The facts of the case are as follows:
- A syndicate of banks entered into a loan agreement with a borrower. The banks used the model form of syndicated facility agreement recommended by the Loan Market Association (LMA) as a base document;
- this base document was first then adapted to the transaction and then negotiated by both the banks and the borrower. Certain clause were amended including the material adverse change clause, changing monthly certificates of oil reserves to annual and adding a section on project accounts. However, the form of set-off clause i.e.: that repayments would be made without set-off, was not amended and remained as drafted; and
- the borrower then defaulted and the banks then sought summary judgment for the sums outstanding under the loans. The borrower then tried to set off various sums against the debt which it owed. The borrower alleged that the facility agreement was on the banks’ written standard terms of business and, therefore, the “no set-off” clause was subject to the UCTA reasonableness test.
At first instance, on the summary judgment application, Phillips J held that the agreement was not on the banks’ written standard terms. He found that:
- the banks did not habitually put forward the LMA standard form agreement (or a tailored version of it). Rather, the terms used by the banks seemed to have been determined on a transaction-by-transaction basis by whichever lawyers the banks instructed;
- even if the banks habitually put forward the terms, there was no basis for inferring that they always refused to negotiate them and, in this particular case, the banks had negotiated and agreed at least three changes of considerable commercial significance;
The borrower appealed. The Court of Appeal dismissed the appeal and held that:
- there was no evidence that the deal was on standard terms.
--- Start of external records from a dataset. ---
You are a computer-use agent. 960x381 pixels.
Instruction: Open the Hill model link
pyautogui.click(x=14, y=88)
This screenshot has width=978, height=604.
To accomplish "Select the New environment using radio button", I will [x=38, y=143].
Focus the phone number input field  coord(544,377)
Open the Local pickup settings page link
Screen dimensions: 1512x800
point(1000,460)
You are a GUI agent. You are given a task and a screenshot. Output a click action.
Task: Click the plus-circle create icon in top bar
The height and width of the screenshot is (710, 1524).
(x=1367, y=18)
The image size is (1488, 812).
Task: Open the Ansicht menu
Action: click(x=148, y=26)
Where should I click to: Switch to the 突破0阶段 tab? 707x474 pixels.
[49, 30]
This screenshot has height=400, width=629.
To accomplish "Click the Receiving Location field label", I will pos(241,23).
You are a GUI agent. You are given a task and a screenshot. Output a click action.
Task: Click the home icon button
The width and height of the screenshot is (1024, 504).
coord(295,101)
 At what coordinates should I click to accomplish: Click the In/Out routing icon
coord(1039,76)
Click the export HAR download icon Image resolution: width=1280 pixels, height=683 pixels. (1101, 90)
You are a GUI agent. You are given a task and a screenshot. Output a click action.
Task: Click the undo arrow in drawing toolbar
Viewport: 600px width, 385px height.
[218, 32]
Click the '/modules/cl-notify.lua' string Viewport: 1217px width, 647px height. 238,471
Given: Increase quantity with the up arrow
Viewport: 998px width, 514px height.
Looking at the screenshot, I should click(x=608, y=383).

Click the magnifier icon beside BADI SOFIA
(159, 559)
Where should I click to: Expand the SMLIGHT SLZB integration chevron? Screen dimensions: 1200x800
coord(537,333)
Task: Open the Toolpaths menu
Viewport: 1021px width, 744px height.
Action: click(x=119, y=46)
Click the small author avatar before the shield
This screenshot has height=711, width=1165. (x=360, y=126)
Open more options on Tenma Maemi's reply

Also, a borrower in default could not simply assert that the deal was done on standard terms and then oblige the lender to disclose details of other transactions it had entered into;
- the complexity (or otherwise) of the concept of standard business terms in English law had no relevance to the question of summary judgment;
- as there had been detailed negotiations between the parties which made it impossible to say that the LMA model form was, or the terms ultimately agreed were, the banks’ standard terms of business. It was immaterial that those negotiations had not been concerned with the exclusion terms of the contract.
Conclusion
This judgment is of interest to all who use industry standard terms in their business, such as lenders using LMA standard documents. The key point to take away is that standard form documents that are then negotiated by lawyers are unlikely to constitute “written standard terms” for the purposes of section 3 of UCTA. However, this will always be one of fact and the courts did not consider whether a lender who habitually used an LMA standard form document and then refused to negotiate it could be said to be dealing on standard business terms.